Breaking Down Backups with Managed IT Services
Data backups don't necessarily need to be complicated, but they are critical--and they can often be quite large. As such, it's helpful to have advice from a managed IT services provider when making backup decisions.
Take, for example, the choice between backup types. There are three main options, and each has its strengths and weaknesses:
On-site data backups exist right in your workplace. This seems like the easiest, most natural option for many businesses because your data is immediately accessible and always within arm's reach. However, local backups also have downsides; for example, if a natural disaster strikes your location, all data--including backups--could be lost.
Off-site data backups are stored in a separate location. The downsides of this choice are immediately obvious: With data temporarily out of reach, you'll need a few hours or days to get back online while you wait to retrieve the off-site backup. On the other hand, this approach means your backups will be safe in the event of a natural disaster or other issue impacting your workplace.
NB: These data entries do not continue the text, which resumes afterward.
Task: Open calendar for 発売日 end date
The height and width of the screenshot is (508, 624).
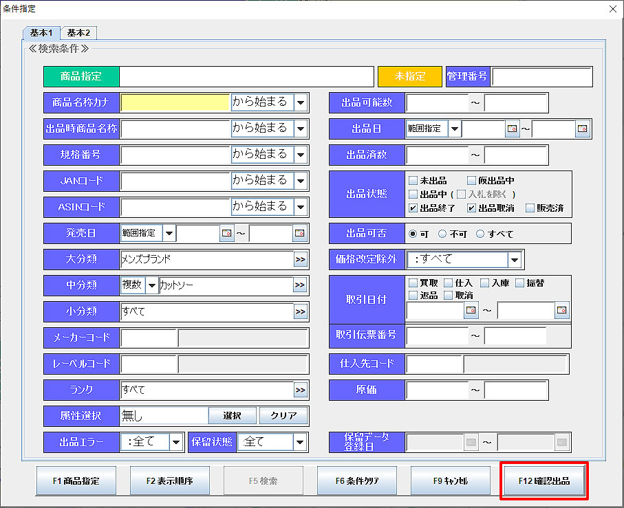Action: tap(299, 234)
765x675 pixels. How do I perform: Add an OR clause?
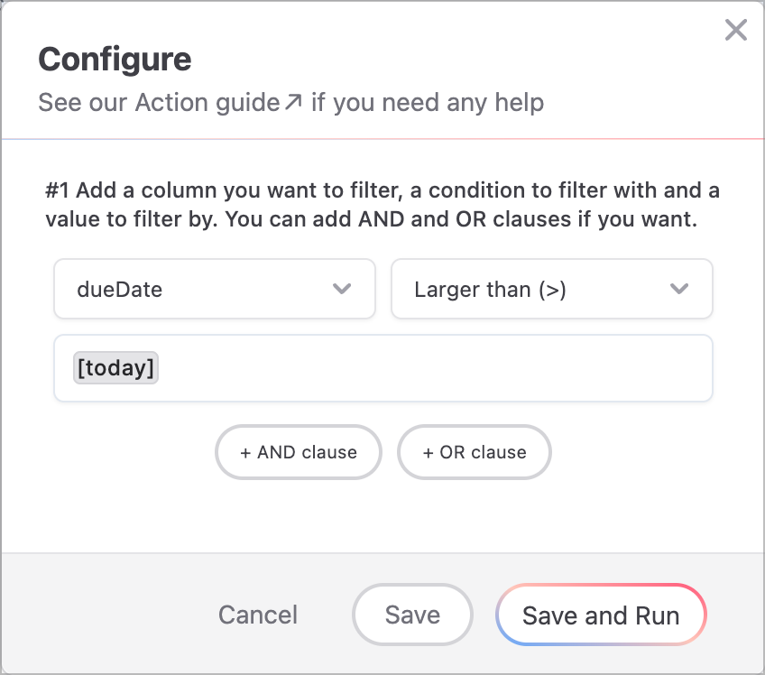pyautogui.click(x=475, y=452)
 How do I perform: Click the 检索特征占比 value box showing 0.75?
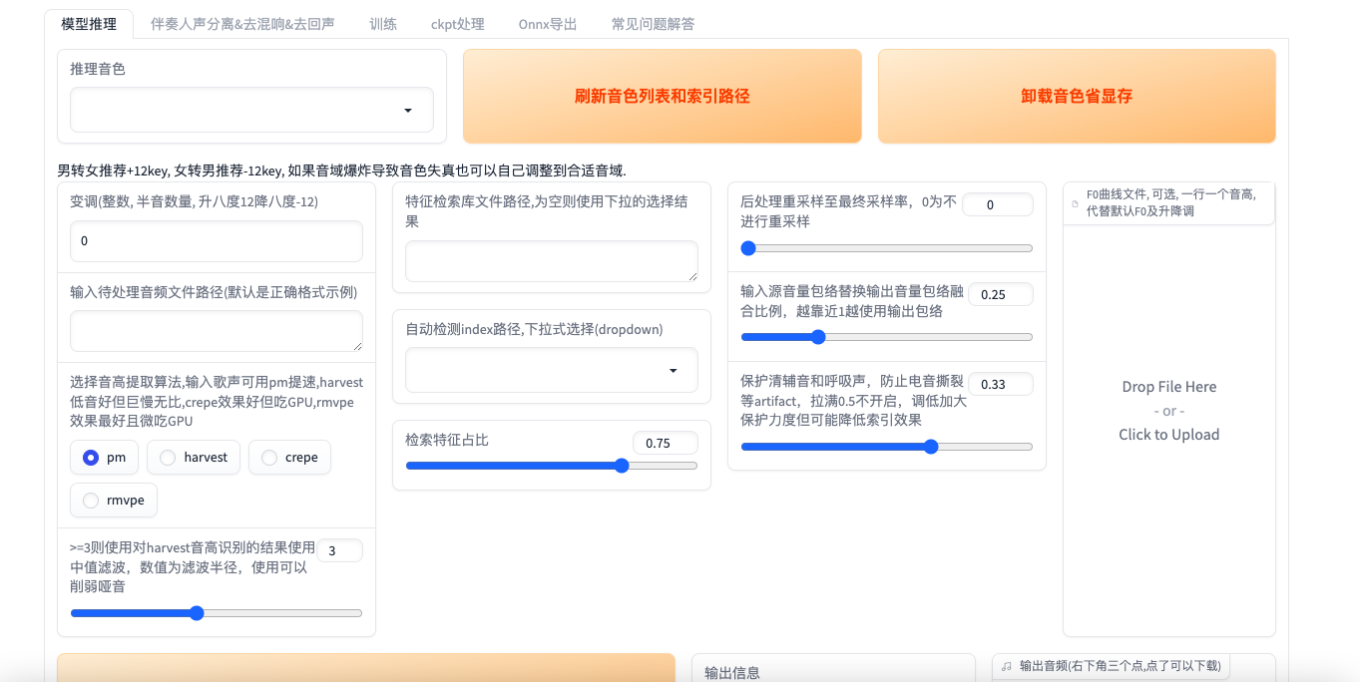click(665, 443)
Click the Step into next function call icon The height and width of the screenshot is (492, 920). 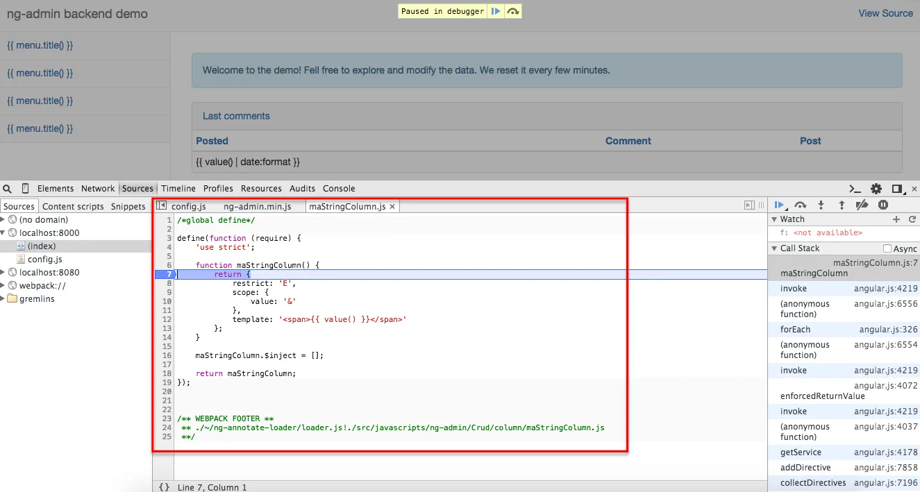[821, 205]
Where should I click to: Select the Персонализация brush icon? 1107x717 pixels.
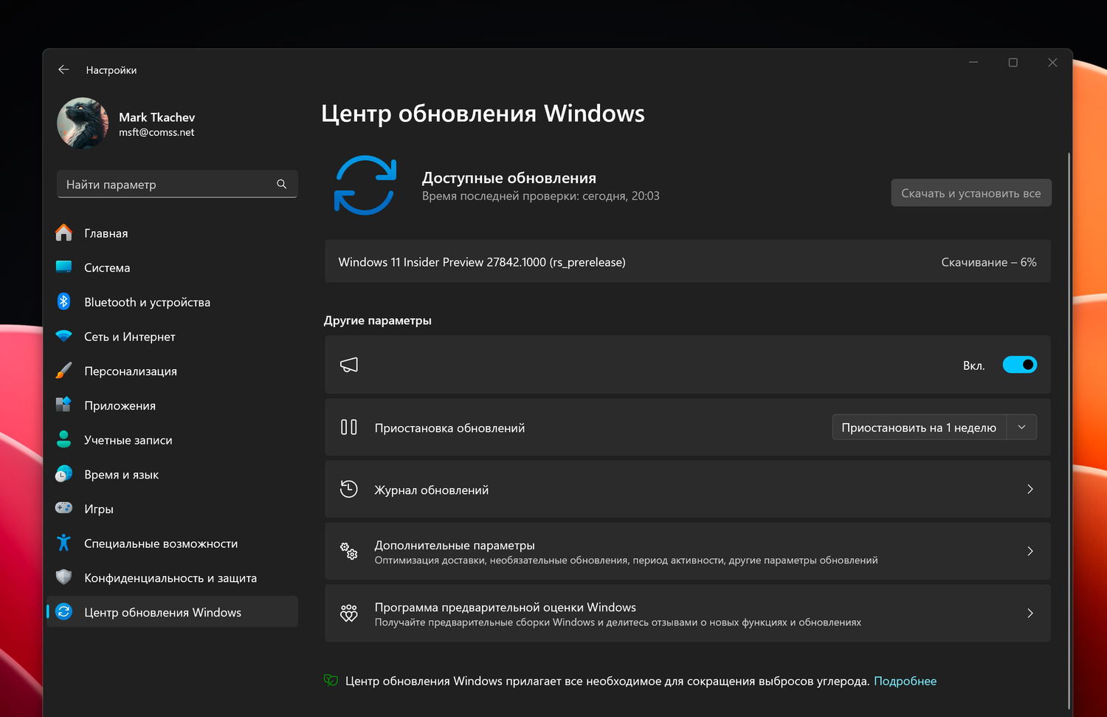63,371
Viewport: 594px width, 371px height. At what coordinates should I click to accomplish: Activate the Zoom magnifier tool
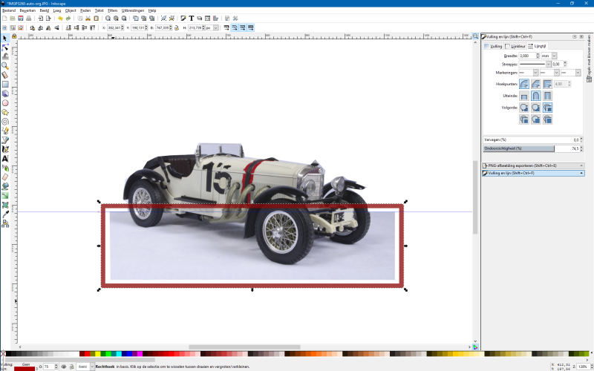coord(5,65)
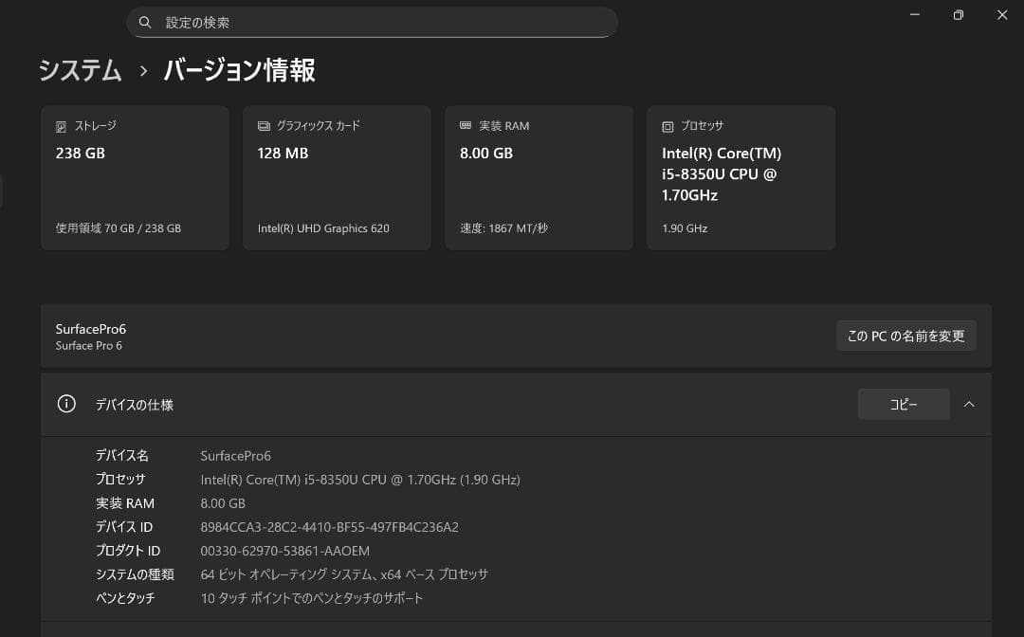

Cloud backups are, in many ways, the best of both worlds. When you store your data on the cloud, you're using an online server--which is both immediately available and safe from physical damage. For these reasons, cloud backups are often the most efficient and reliable; however, if you should ever need to use them, they can take up a significant portion of your bandwidth as you try to download data.
You have a lot of options when it comes to data backups--like where and how you'll store this data. On-site, off-site, and cloud storage options are all available, but each has its downsides, which means you may need a little help navigating the details.